起訴というのは裁判を開廷するように提起する手続きのことであり、起訴が不可能になるということは裁判は開かれず刑事罰を科されることがなくなることを意味します。
時効完成後に起訴された場合には、免訴の判決が言い渡されます。免訴判決が出されると、その時点で訴訟手続が打ち切られることになります。
公訴を提起しても免訴判決が出ることから、時効完成後は基本的に逮捕されることもありません。
消滅時効とは
刑事事件の消滅時効とは、「刑の消滅時効」を指しています。これは刑が確定した後、実際にその刑を執行できる期間を意味します(刑法第32条)。
通常、刑が確定すると速やかに執行が行われるため、刑の消滅時効が適用されることはほとんどありません。
実務上、消滅時効が問題となるのは、勾留されずに在宅起訴され、禁錮以上の刑を受けた者が服役前に逃亡するケースです。

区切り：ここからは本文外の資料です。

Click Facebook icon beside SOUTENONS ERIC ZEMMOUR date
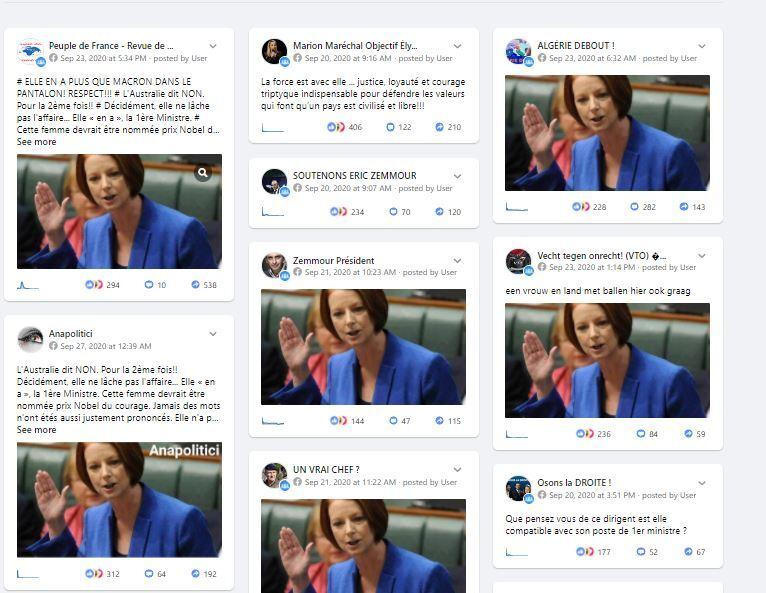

なお、他人を死亡させた死刑に該当する罪については、公訴時効・消滅時効のいずれも適用されません。
刑事事件の時効は何年?犯罪ごとの一覧表で解説
各犯罪ごとの公訴時効一覧
ここからは具体的な罪名ごとに時効の長さを見ていきましょう。
人を死亡させた罪であって死刑にあたるものについては、公訴時効がありません。たとえば、殺人罪、強盗致死罪、強盗・不同意性交等致死罪(旧 強盗・強制性交等致死罪)などです。
かつてはこれらの犯罪にも公訴時効がありましたが、重大な犯罪であることから2010年に公訴時効が撤廃されました。
代表的な罪名 | 時効年数 |
---|---|
殺人罪 | なし |
強盗致死罪 | なし |
強盗・不同意性交等致死罪 | なし |
不同意わいせつ致死罪、不同意性交等致死罪 | 30年 |
傷害致死罪 | 20年 |
危険運転致死罪 | 20年 |
過失運転致死罪 | 10年 |
代表的な罪名 | 時効年数 |
---|---|
殺人未遂罪 | 25年 |
現住建造物等放火罪 | 25年 |
不同意性交等致傷罪、不同意わいせつ致傷罪 | 20年 |
強盗・不同意性交等罪 | 20年 |
強盗致傷罪 | 15年 |
不同意性交等罪、監護者性交等罪 | 15年 |
不同意わいせつ罪、監護者わいせつ罪 | 12年 |
強盗罪 | 10年 |
傷害罪 | 10年 |
窃盗罪 | 7年 |
詐欺罪 | 7年 |
恐喝罪 | 7年 |
業務上横領罪 | 7年 |
過失運転致傷罪 | 5年 |
児童買春 | 5年 |
公務執行妨害罪 | 3年 |
名誉毀損罪 | 3年 |
器物損壊罪 | 3年 |
侮辱罪 | 3年 |
軽犯罪法違反 | 1年 |
刑事事件の時効の長さを決める基準とは?
刑事事件の公訴時効の長さは、原則として「その罪が人を死に至らしめたものかどうか」「法定刑の上限」の2点によって規定されています。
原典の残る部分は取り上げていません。